Equine intra-articular therapy (Proceedings)

Therapeutic goals

• Eliminate lameness (pain)

• Disease modification

• Chondroprotection

What are we treating?

• Inflammation

• Mechanical stress

• Synovial fluid changes

• Cartilage pathology – breakdown

• Degenerative changes

Target areas for treatment

• Synovium

• Synovial fluid

• Articular Cartilage

• Sub-chondral Bone

Challenges of medical management

• Specific joint involved

• Stage of lesions

• Current and intended use of the horse

• Age of the horse

• Treatment cost

• Response to therapy

• Regulations

What we use

• Steroids

     o Methylprednisolone acetate

     o Triamcinolone

     o Betamethasone

• Sodium hyaluronate

• Polysulfated glycosaminoglycans

• Interleukin-1 Receptor Antagonist

• Autologous Stem Cell

Corticosteroids

• Effects on Inflammation

     o Inhibition of prostaglandin synthesis

     o Phospholipase A2 inhibition

• Disease-modifying effects

     o Inhibition of NF-κβ

     o Decrease cytokine production

     o Decrease IL-I, TNF α

     o Inhibit MMP production

     o Decrease fibrin deposition

• Effects of IA Corticosteroids on target Areas

     o Synovium/Synovial Fluid

          • Reduce synovitis

               - Reduced synovial effusion (MPA) (Van Pelt RW. JAVMA 143:738-748, 1963)

               - Decrease synovial membrane permeability (Eymontt et al. J Rheum 9:198-203 1982)

               - Decreased total protein, increased viscosity, increased HA concentration (MPA) (Chunekamrai S et al. AJVR 50:1733-1741 1989)

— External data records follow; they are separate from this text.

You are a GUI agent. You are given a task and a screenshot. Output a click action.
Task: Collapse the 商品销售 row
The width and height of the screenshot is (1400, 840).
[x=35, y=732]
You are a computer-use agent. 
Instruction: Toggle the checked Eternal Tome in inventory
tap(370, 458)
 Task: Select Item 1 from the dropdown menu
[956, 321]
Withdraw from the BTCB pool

          • Inhibit interleukin-1 synthesis by synovial lining cells

          • May improve cartilage nutrition by controlling severity of synovitis

               - Enable return of normal synovial fluid properties

               - Improve fluid exchange within the joint

          • Increase proteoglycan concentrations (Roneus B et al. Zentralbl Veterinarmed; 40:10-16 1993)

          • Increase in HA concentrations (Tulamo RM. AJVR; 52:1940-1944 1991)

     o Cartilage

          • Reduce matrix metalloproteinase activity in osteoarthritic cartilage in vitro (Richardson DW et al. Inflamm Res; 52:39-49 2003)

               - Dose dependent

          • Inhibit synthesis of metalloproteinase activators like plasminogen activator or plasmin

          • Reduced cartilage damage in OA models in horses (Frisbie DD et al. EVJ 29:349-359 1997)

          • Deleterious effects of steroids on cartilage:

               - Inhibition of proteoglycan synthesis (Trotter et al. AJVR 52:83-87 1991)

               - Dose dependent (Todhunter RJ et al J Rheum 23:1207-1213, 1996)

          • Depresses total protein and collagen synthesis at high doses (Todhunter RJ et al J Rheum 23:1207-1213, 1996)

          • Decrease in Safranin-O staining

               - Estimate of matrix GAG content (Trotter et al. AJVR 52:83-87 1991)

          • Decreased chondrocyte metabolism (Chunekamrai S et al. AJVR 50:1733-1741 1989)

          • Chondrocyte necrosis and hypocellularity (MPA) (Chunekamrai S et al. AJVR 50:1733-1741 1989)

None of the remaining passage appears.